Amazing People: Dr. John Langdon Down

 

Portrait of John Langdon Down by Sidney Hodges c. 1870

Why does he matter?

Have you ever seen or heard of someone being treated unfairly? Someone perhaps being judged or criticized for something they can’t help? Or being refused opportunities or privileges given to others for reasons that just don’t make sense or seem right?

Ever wonder if anything can possibly be done about it?

There are people throughout history who have decided that there is. These are people who looked injustice straight in the face and said “No. This isn’t okay. I won’t accept it.” They often took great risks and sometimes even came to personal harm to fight for the rights of all people.

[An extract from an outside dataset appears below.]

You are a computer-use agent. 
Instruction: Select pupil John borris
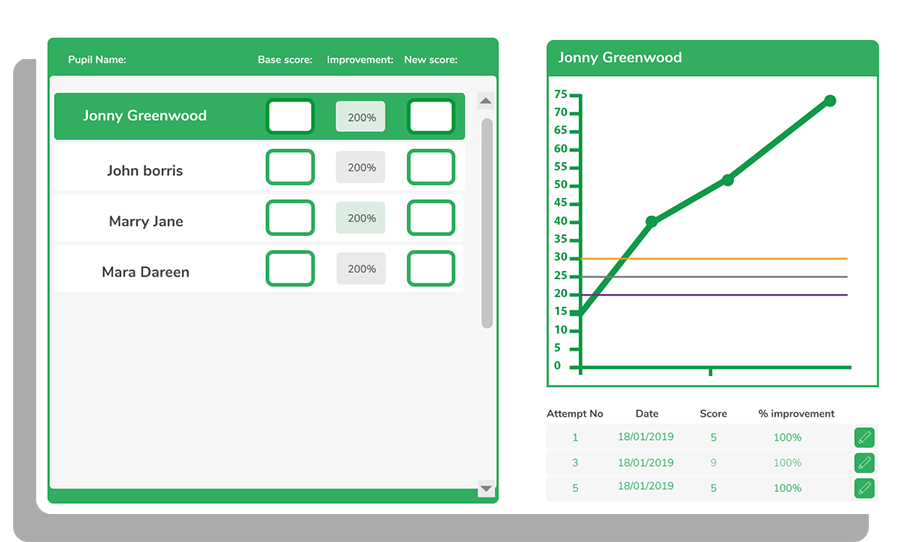tap(145, 170)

And a lot of times, they succeeded.

They didn’t necessarily fix the whole world for all time, but they made strides. They made improvements, and they made a mark that boosted others and changed the way we think forever.

One such person was Dr. John Langdon Down.

Biography:

Field: Medicine

DOB/DOD: November 18, 1828 – October 7, 1896

Place of Birth: Torpoint, United Kingdom

 In the Beginning

The need for Dr. John Langdon Down’s work can be summarized in the name of his first place of employment as a licensed medical doctor: The Royal Earlswood Asylum for Idiots.

It must be noted that the word ‘idiot’ was not used or meant in the same was that it is today. It was once meant to simply mean uneducated, ignorant, or common. However, even in that context, it wasn’t applied to everyone outside of academia. Largely, it was used to describe anyone with intellectual disabilities or challenges.

However, it still speaks to the world’s view of anyone born with these kinds of challenges.

The way these people have been treated over the centuries has been horrific to say the least. It was once common practice to shuffle them off to institutions for life where they would be abandoned and forgotten by family. Here, the treatment of these people was not good. At Earlswood, Dr. Langdon Down found the patients were crowded 15 to 20 per room. Hygiene was terrible, the patients were denied a long list of things including any kind of education or entertainment, and they were subject to frequent corporal punishment.

 Dr. Down was sensitive to other issues of injustice, as well. When they refused to pay his wife for her work at the asylum, because women were generally not paid at the time, he was not pleased. When the board refused money for an exhibition of his patients’ artwork, he turned in his letter of resignation.

Now was the time, he decided, to open his own institution and do things the right way.

He named it Normansfield after the lawyer who kindly arranged funding to launch the institution. It still stands today in London, although it’s not a hospital anymore. Now it serves as the national office for the Down Syndrome Association and it also houses a museum of learning disability.

Actually, it’s full name was “Normansfield Training Institute for Imbeciles.” Okay, so the vocabulary still needed a bit of work, but at least it was a ‘training institute’ and not just an asylum.

Dr. Down made sure a full and rich program was available for the residents there. They were trained in such vocations as weaving and dancing. They were properly nourished and cared for, and, most importantly, they were treated with dignity and honour.

In an era where people with intellectual disabilities were tossed in hospitals to be forgotten and ignored, Dr. Down provided them with skills, abilities, and a future.

Sadly, the mistreatment of these people was far from over. The Eugenics movement and the concentration camps of World War II brought their own horrors to those with intellectual disabilities, along with policies of forces sterilization and denial of life-saving procedures.

It would be decades after his death that Dr. Down’s name would be immortalized in the name of the condition. He called it Mongolism, due to the shape of a carrier’s skull. It would also be a long time after he was gone that science would discover the extra chromosome that causes the condition.

But clearly, Dr. Down didn’t need any of these honours or scientific explanations to recognize these people as … people. Today, people with Down Syndrome live full lives and enjoy the same freedoms and protection under the law as the rest of the population. More and more are earning university degrees. They work as chefs, teachers, artists, athletes, musicians, and more.

And it all began with Dr. John Langdon Down who was the first to have the courage to stand up and say to the world “No. This isn't right."